>> BEGIN RAW DATA

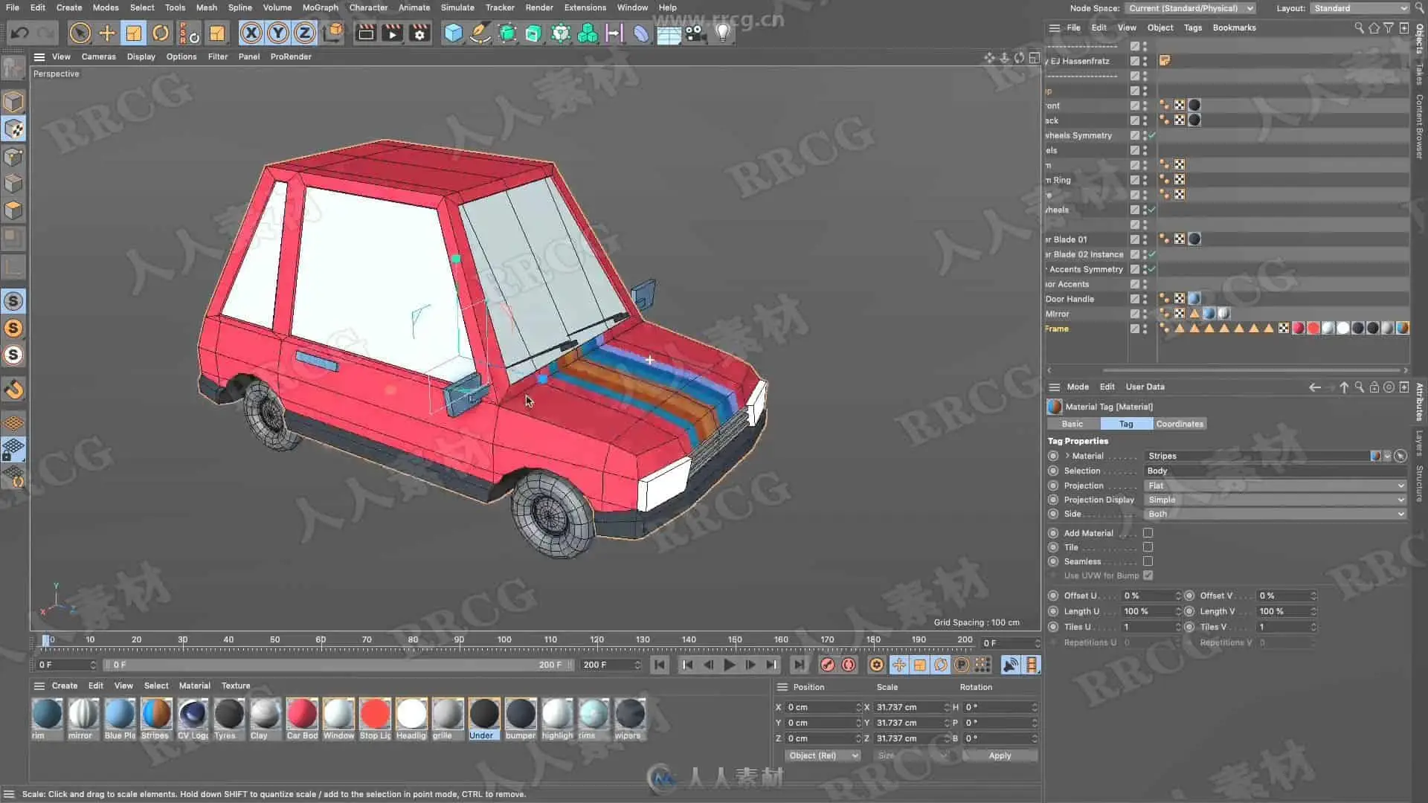Click the Go to Start of animation button
This screenshot has height=803, width=1428.
tap(659, 665)
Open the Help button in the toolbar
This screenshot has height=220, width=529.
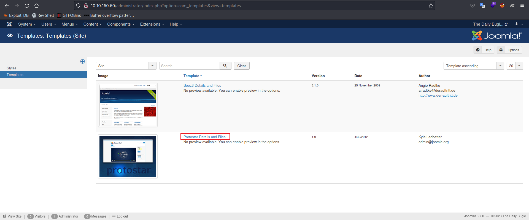point(484,50)
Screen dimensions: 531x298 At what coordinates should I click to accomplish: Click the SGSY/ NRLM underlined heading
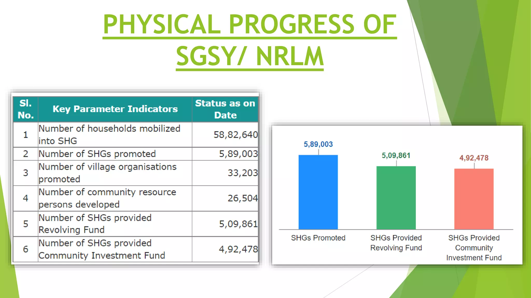(x=250, y=56)
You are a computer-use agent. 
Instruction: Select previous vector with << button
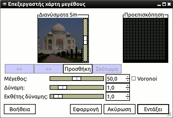(19, 69)
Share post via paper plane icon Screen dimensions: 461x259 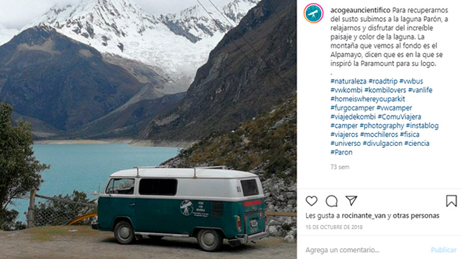click(x=351, y=201)
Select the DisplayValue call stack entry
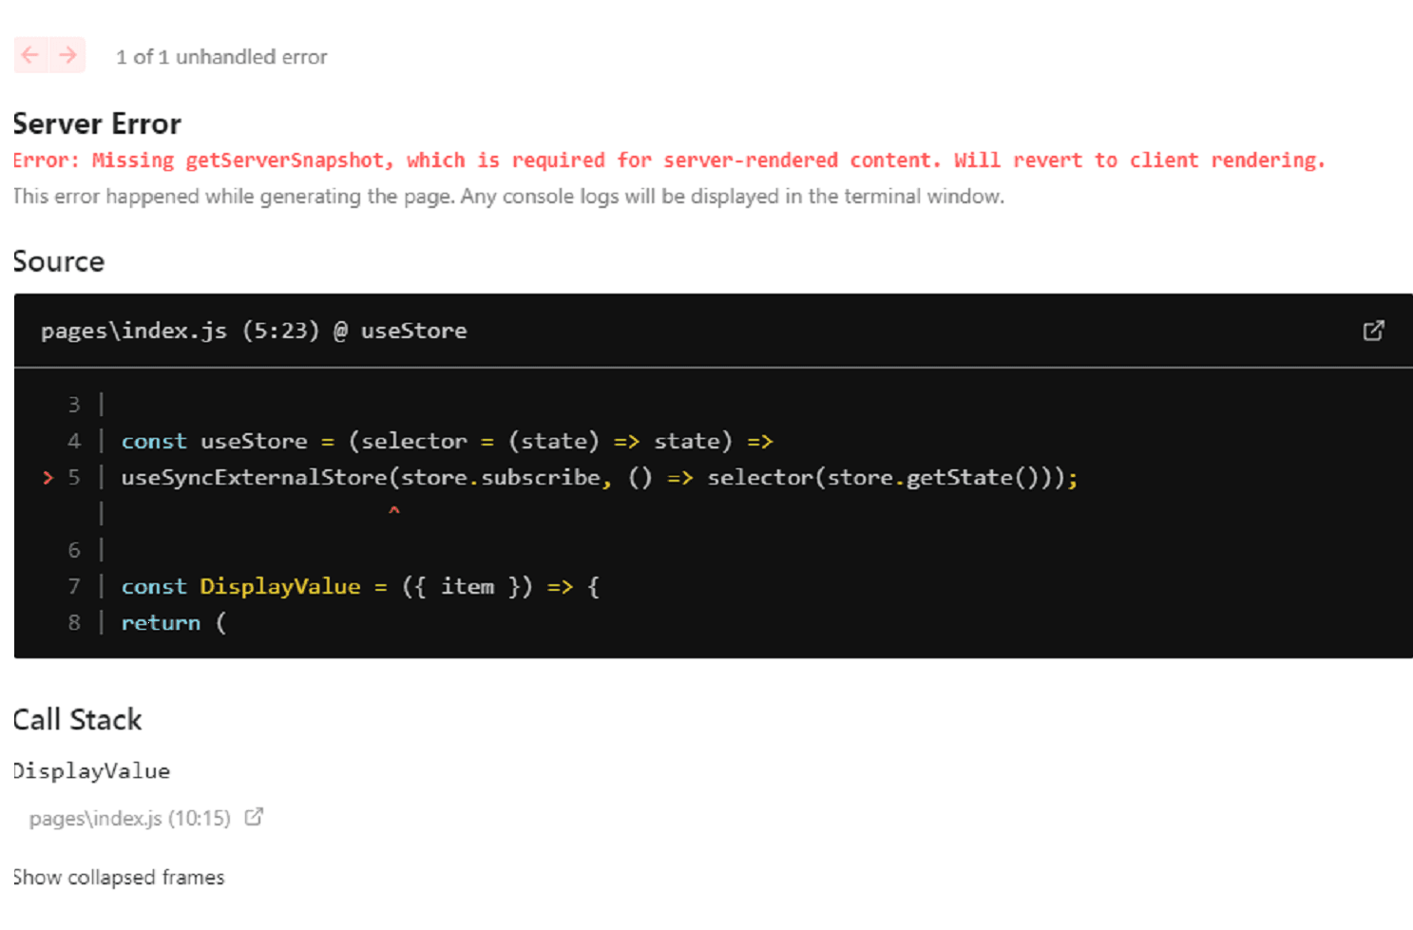The height and width of the screenshot is (930, 1413). point(92,770)
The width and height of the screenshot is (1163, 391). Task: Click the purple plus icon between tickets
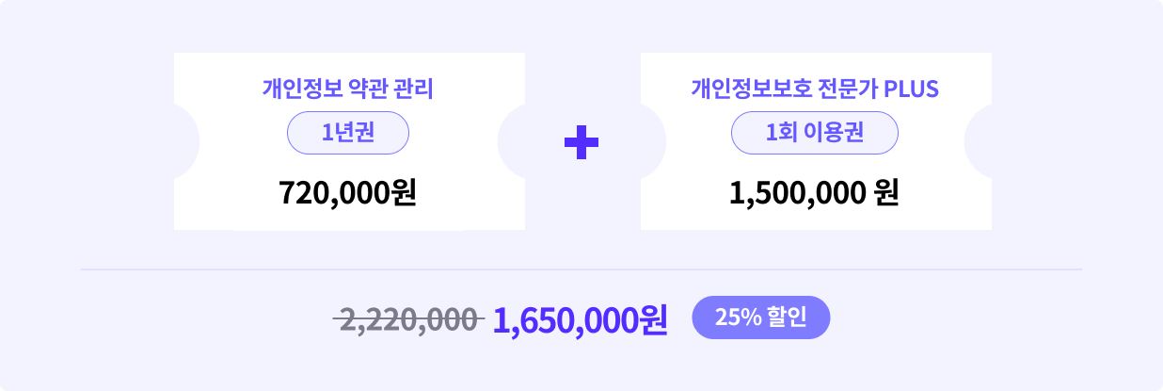(x=582, y=141)
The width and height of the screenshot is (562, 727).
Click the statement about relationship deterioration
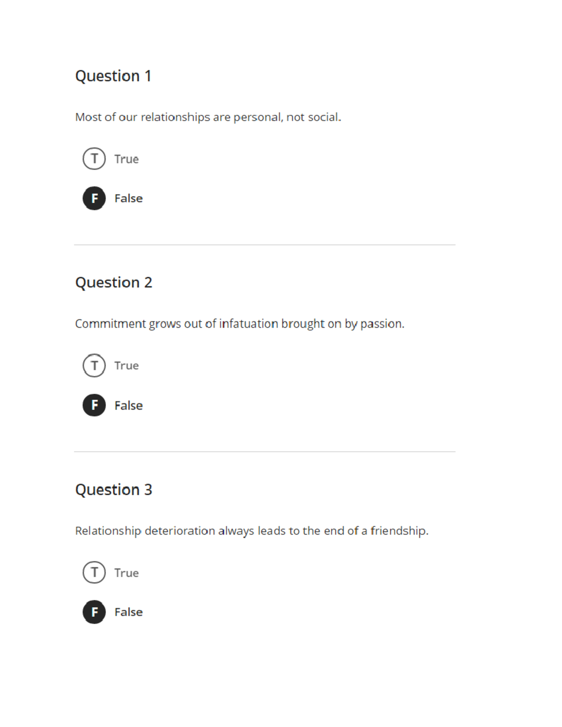(251, 531)
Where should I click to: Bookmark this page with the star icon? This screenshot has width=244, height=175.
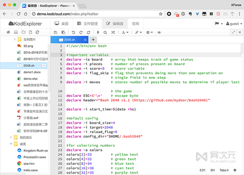pyautogui.click(x=161, y=14)
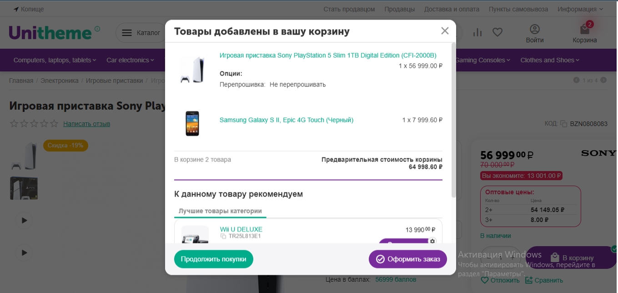Click the Samsung Galaxy S II phone thumbnail
The width and height of the screenshot is (618, 293).
point(192,123)
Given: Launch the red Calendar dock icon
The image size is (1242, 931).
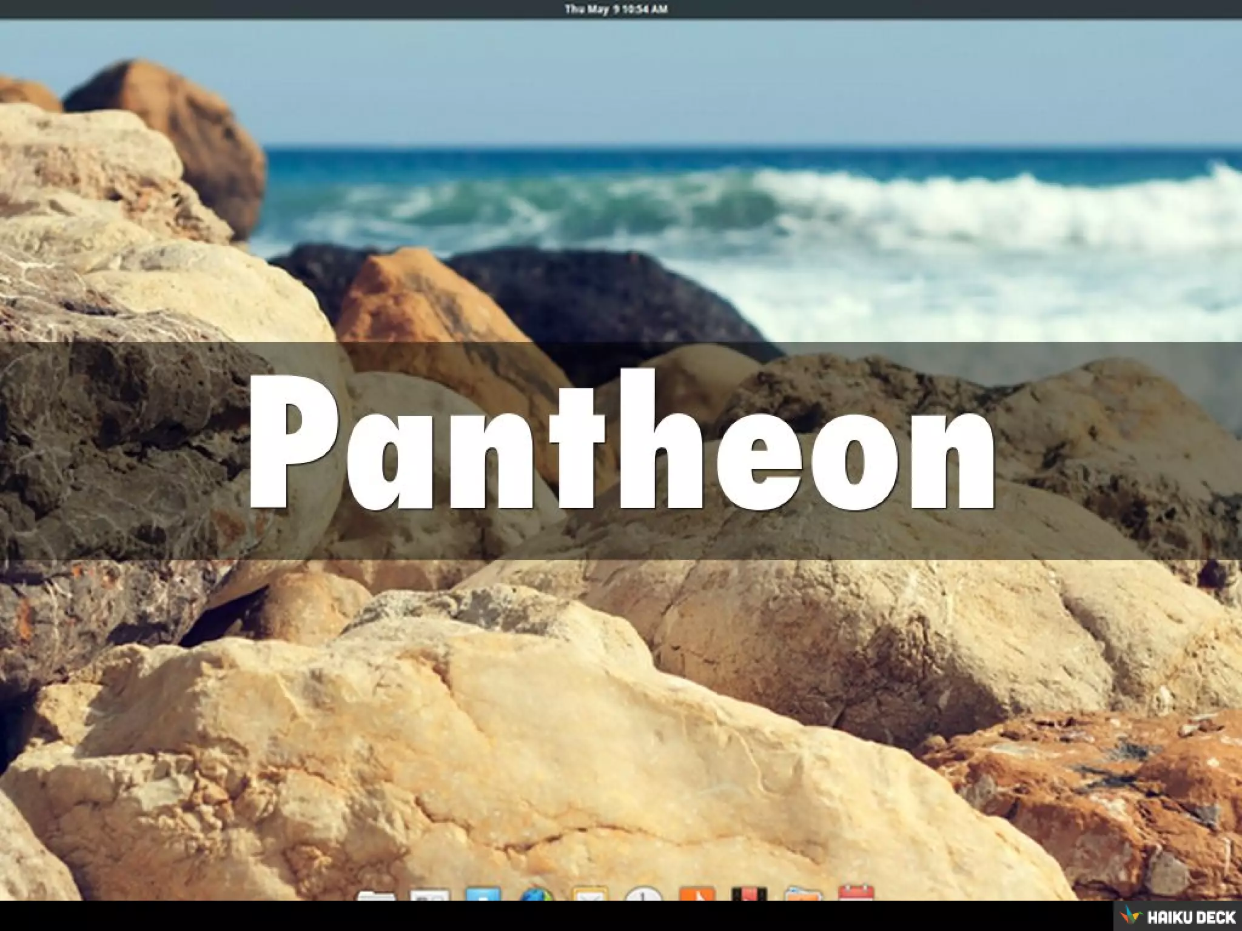Looking at the screenshot, I should coord(856,893).
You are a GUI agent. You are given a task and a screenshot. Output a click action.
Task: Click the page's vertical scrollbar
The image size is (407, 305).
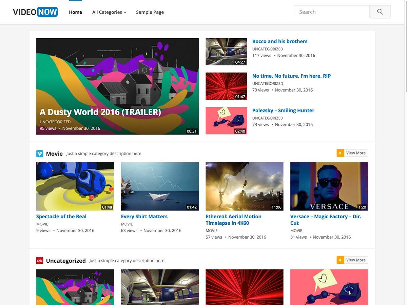point(405,47)
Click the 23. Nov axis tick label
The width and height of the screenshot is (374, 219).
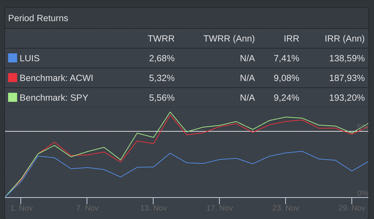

>> END RAW DATA

_WHAT THE EXERCISE ASKS:_
Reproduce the listing above word for word, starting at the line containing "Given: Launch the red Calendar dock icon" and running through the end of the listing, with both ends included. Omit the pictures.

_SOLUTION FOR THIS PROBLEM:_
Given: Launch the red Calendar dock icon
The image size is (1242, 931).
Looking at the screenshot, I should coord(856,893).
You are a GUI agent. You are given a task and a screenshot. Output a click action.
Task: Click the page's vertical scrollbar
The image size is (407, 305).
point(405,47)
Click the 23. Nov axis tick label
The width and height of the screenshot is (374, 219).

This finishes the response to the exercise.